Nose and Gum Bleeding My Fight Against Dengue
It was Sunday night; I woke up freezing, so I turned the electric fan off. The next day, I felt no good but I had to go to school because I want to… I left our house with medicines, water, some food and candies. But they did nothing too; I can’t go on with this bad magic on me. I had to rest, I needed to go home, and so I did.
We went to see a doctor, and there was something she was saying that scared me. Oh my! She gave me medicines for the infection and for my fever. But nothing changed. I was having a fever, and everything just felt so cold upon my skin. My mother checked on my temperature every so often, and it was always not lower than 39 °C.

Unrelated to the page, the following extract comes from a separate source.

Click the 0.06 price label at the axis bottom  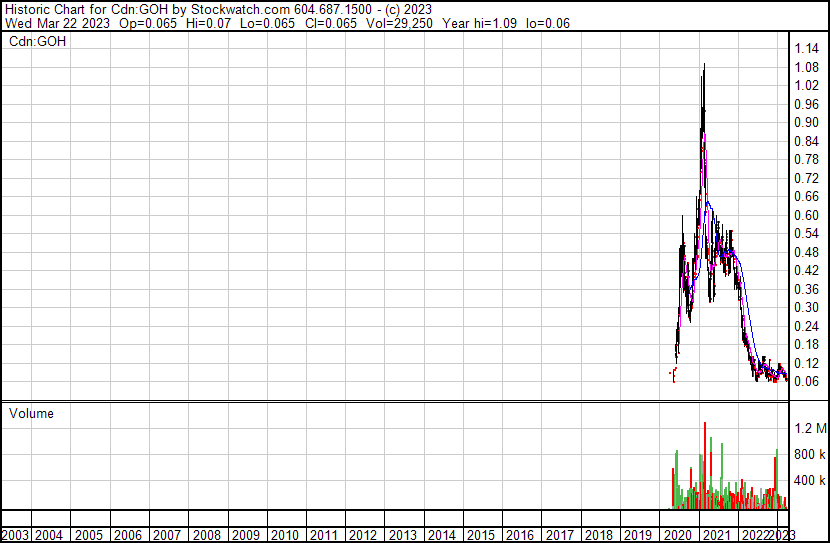coord(807,381)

Wednesday morning- we were out again to see another doctor. All I could say was that, he’s a cool doctor. He’s funny. I just wished laughters turned to medicine to cure me right away. He advised me to get some laboratory examinations, and asked us to be back the following day to repeat the examinations to check my platelet count. ‘Suspicious dengue’
Thursday – I was relieved to know that my platelet count is normal. And it didn’t get lower but higher, from 209,000 to 315,000. That was a good sign that I don’t have any dengue. So, well, I just have to work on my fever, and I’m losing my patience on myself. Where did I get this damn sickness?
Thursday night – my mother was so worried, i almost have taken all the medicines the doctors have given but my fever was still there. No improvements. And oops, i got my gums bleeding. Finally, my mother decided to have me confined in a hospital.
There were no rashes, no nose bleeding, but it was for certain, i had dengue hemorrhagic fever stage 2. I hate the news, and i hate the feeling. I hate to see my mother, my six-year old sister, my relatives looked so helpless. Especially my father, who call almost every hour to check on me. I know exactly how they feel, and i felt like crying at the thought of it. But I don’t want them to think that I’m crying because it was too painful to resist. I can resist the injections, the pain of the antibiotics as they were being injected in my veins or the abdominal pain, or even if my liver had swollen. I could take the pain of the blood transfusion (plasma in particular, woah it hurts to remember.) but I couldn’t resist letting dengue ruin my life. (Though life in the hospital isn’t life.). Anyway, i want to live to kill the mosquitoes. VIVA! LOL.
-Thank GOD! i just want to thank everyone for the prayers. Thanks to Filipino nurses! YOU ROCK! (EAC MC Cavite) Special thanks to my mother.